Houghton Mifflin Harcourt Learning Technology
- The former Riverdeep logo
- Type: Subsidiary
- Industry: CD-ROM software Educational video game
- Founded: 1995; 31 years ago (Riverdeep Interactive Learning Limited)
- Headquarters: Boston and Dublin
- Parent: Houghton Mifflin Harcourt
- Website: hmhco.com

= Houghton Mifflin Harcourt Learning Technology =

Software publishing house

Houghton Mifflin Harcourt Learning Technology, originally started as Riverdeep Interactive Learning, is a publishing house for educational online and CD-ROM products based in San Francisco, Boston and Dublin, Ireland. Founded in 1995, Riverdeep was principally the creation of the Irish ex-investment banker Barry O'Callaghan. O'Callaghan was Riverdeep's CEO and controlling shareholder. Riverdeep also acquired the companies Broderbund, the Learning Company and Edmark, and became a distributor for said companies.

==History==
In October 2002, Riverdeep became a private entity when their stock price plummeted below $2 on NASDAQ.

On September 20, 2004, Riverdeep moved its Novato office to 100 Pine Street in San Francisco.

Houghton Mifflin Harcourt officially became a publicly traded company on November 14, 2013, with common shares of stock listed on the NASDAQ exchange.

As of 2017, Houghton Mifflin Harcourt is offering the Adventure Workshop brand (originally used for titles published by or acquired by Riverdeep) as a licensing opportunity on its website.

===Houghton Mifflin===
On December 22, 2006, HM Rivergroup PLC announced the completed acquisition of Houghton Mifflin Holding Company, Inc. and Riverdeep Holdings, Limited. Following the completion of transactions, HM Rivergroup PLC would change its name to Houghton Mifflin Riverdeep Group PLC. Riverdeep paid $1.75 billion in cash and assumed $1.61 billion in debt from the private investment firms Thomas H. Lee Partners, Bain Capital Partners and the Blackstone Group. Tony Lucki, a former non-executive director of Riverdeep, would remain in his position as Houghton Mifflin's chief executive officer. HM Rivergroup indicated it wanted to capitalize on the "convergence of print and digital education platforms."

===Reed Elsevier===
In July 2007, Reed Elsevier, an information and publishing group, offloaded Harcourt US Schools Education business to Houghton Mifflin, Inc. for $4.0 billion, with $3.7 billion payable in cash and $0.3 billion payable in common stock of Houghton Mifflin, Inc.

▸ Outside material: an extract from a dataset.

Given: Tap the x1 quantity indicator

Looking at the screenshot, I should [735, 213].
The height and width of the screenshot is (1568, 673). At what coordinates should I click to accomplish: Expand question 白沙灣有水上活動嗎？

Houghton Mifflin was privately held. Existing investors put up $23 million of equity financing to help to meet the $3.7 billion cash requirement for the purchase. Reed took a $300 million stake in Houghton Mifflin, Inc., which left it with 11.8 per cent of the common stock in the enlarged company.

The combined business became known as Houghton Mifflin Harcourt (HMH), and a new holding company, EMPG, was created. The Riverdeep name is no longer used by HMH.